_Passage shown_
_____

More illustrations and intuition, connecting the more abstract notions to an actual learning problem.

伦理审查问题

作者回复

2025-03-30

W1: There is no example, no illustration, not even a toy problem

Actually, we provide the Example 3.2, Example 3.3 and an illustration in Appendix (Page 17).

We have added more examples and background (detail See ''More background and Examples'' of the rebuttal to Reviewer nkeW) and experiments on a simulation problem (See ''Experiments'' of rebuttal to Reviewer XpR4).

W2: There are many notations and definitions, it appears the work is intended for a nich group who specializes in this topic and formulation.

Our work presents the first statistical formalization of the DCG problems. We acknowledge that the paper introduces many notations and definitions, but this complexity reflects the inherent difficulty of the problem. To improve clarity, we have taken significant steps to simplify the presentation:

We include schematic diagrams (Eq.1 and Eq.12) and provide the examples(Example 3.2 and Example 3.3).
In the revised version, we have expanded the number of examples and added synthetic experiments to empirically validate our theoretical findings (see W1).

If you have any concrete suggestions, we would gladly incorporate them and revise the paper promptly. And this paper is never intended for a nich group — if you believe there are aspects that may inadvertently limit its accessibility, we would appreciate further details on which groups might find the presentation challenging.

W3: Do not review literature on current compositional representations and methods.

Thank you for your suggestions.

In the Related Work section, we already cover disentangled representation learning, which we view as a subset of compositional representation learning.

And, to better address your point, we have expanded this section to include a dedicated discussion on current compositional representation learning methods, incorporating your suggested direction. Additionally, we will integrate the following literature into this new discussion:

[1] Compositional Generalization in Unsupervised Compositional Representation Learning: A Study on Disentanglement and Emergent Language

[2] CORL: Compositional Representation Learning for Few-Shot Classification

[3] Representation Learning of Compositional Data

[4] Measuring Compositionality in Representation Learning

[5] Rule-Guided Compositional Representation Learning on Knowledge Graphs

[6] THE ROLE OF DISENTANGLEMENT IN GENERALISATION

[7] Where’s the Learning in Representation Learning for Compositional Semantics and the Case of Thematic Fit

W4: I do not believe the venue of this conference is a good fit for this work.

I totally disagree with the point that the ICML is not suitable for our paper. The reason is given as follow:

This paper focuses on analyzing machine learning algorithms in DCG tasks, making it highly relevant to the topics listed in the ICML call for papers, specifically under "Theory of Machine Learning" (including statistical learning theory, bandits, game theory, decision theory, etc.).

_____

_Your tasks_
(1) Answer these questions about the author response:
(a) On which page of the Appendix is the illustration?
(b) What area does the Related Work section already cover?
(c) Under which heading in the ICML call for papers do the authors place the paper?
(2) Can you switch "ICML" to "NeurIPS" in the author response and write out the part starting with "[7] Where’s the" and going on through "decision theory, etc.)."?

_Recorded information_
_____

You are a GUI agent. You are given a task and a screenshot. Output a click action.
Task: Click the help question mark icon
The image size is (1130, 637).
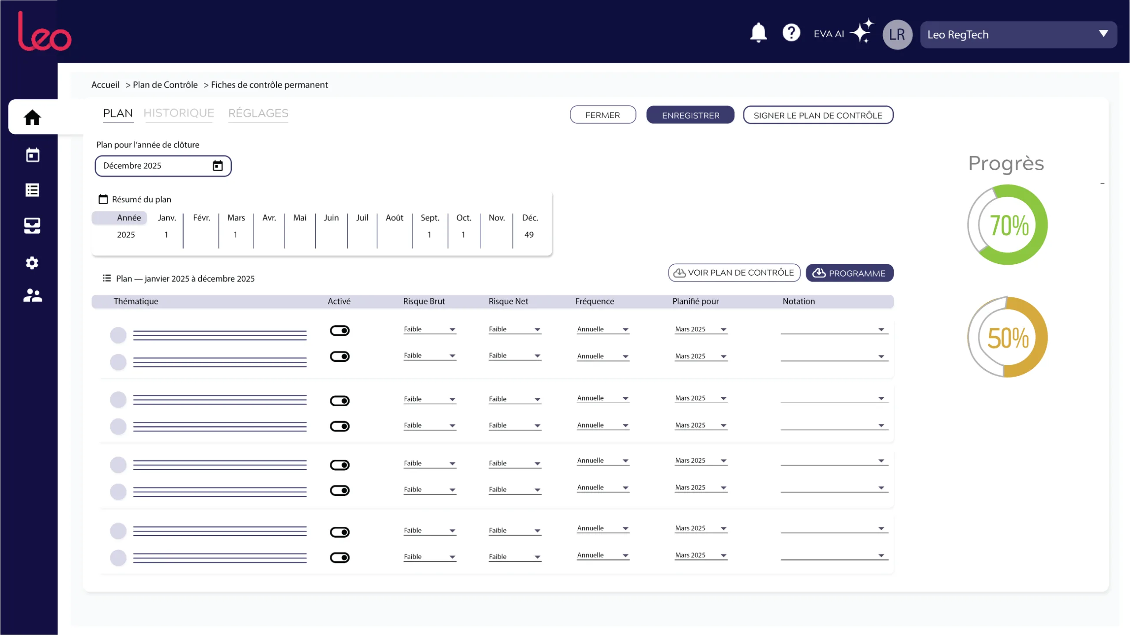coord(791,33)
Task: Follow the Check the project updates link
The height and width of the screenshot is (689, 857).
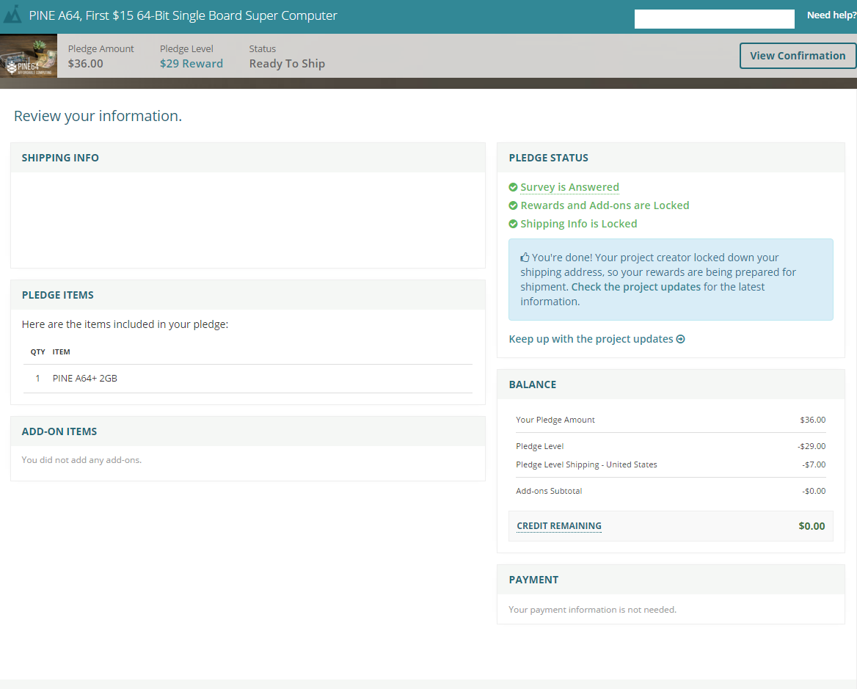Action: 635,287
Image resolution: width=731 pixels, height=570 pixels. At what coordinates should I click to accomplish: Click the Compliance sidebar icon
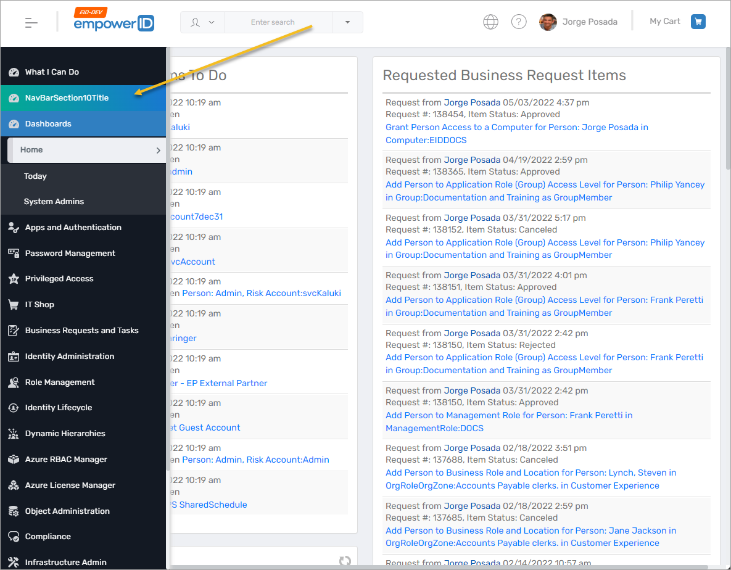tap(13, 536)
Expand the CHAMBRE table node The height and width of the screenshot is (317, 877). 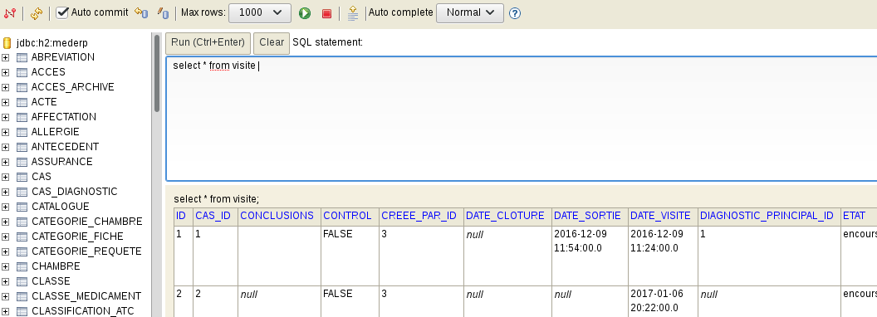pyautogui.click(x=6, y=266)
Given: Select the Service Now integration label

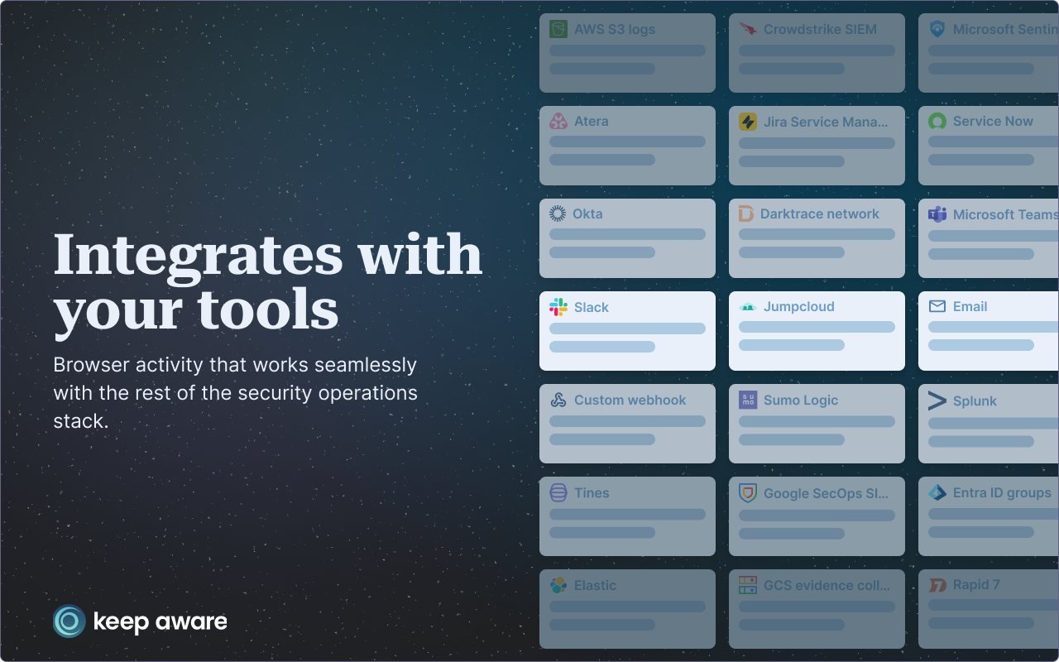Looking at the screenshot, I should tap(993, 121).
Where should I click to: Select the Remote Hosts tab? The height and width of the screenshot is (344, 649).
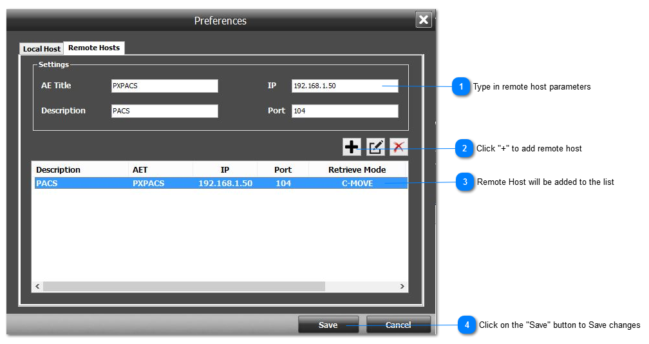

_____

_Expected responses_
(1)
(a) Page 17
(b) Disentangled representation learning
(c) "Theory of Machine Learning"

(2)
[7] Where’s the Learning in Representation Learning for Compositional Semantics and the Case of Thematic Fit

W4: I do not believe the venue of this conference is a good fit for this work.

I totally disagree with the point that the NeurIPS is not suitable for our paper. The reason is given as follow:

This paper focuses on analyzing machine learning algorithms in DCG tasks, making it highly relevant to the topics listed in the NeurIPS call for papers, specifically under "Theory of Machine Learning" (including statistical learning theory, bandits, game theory, decision theory, etc.).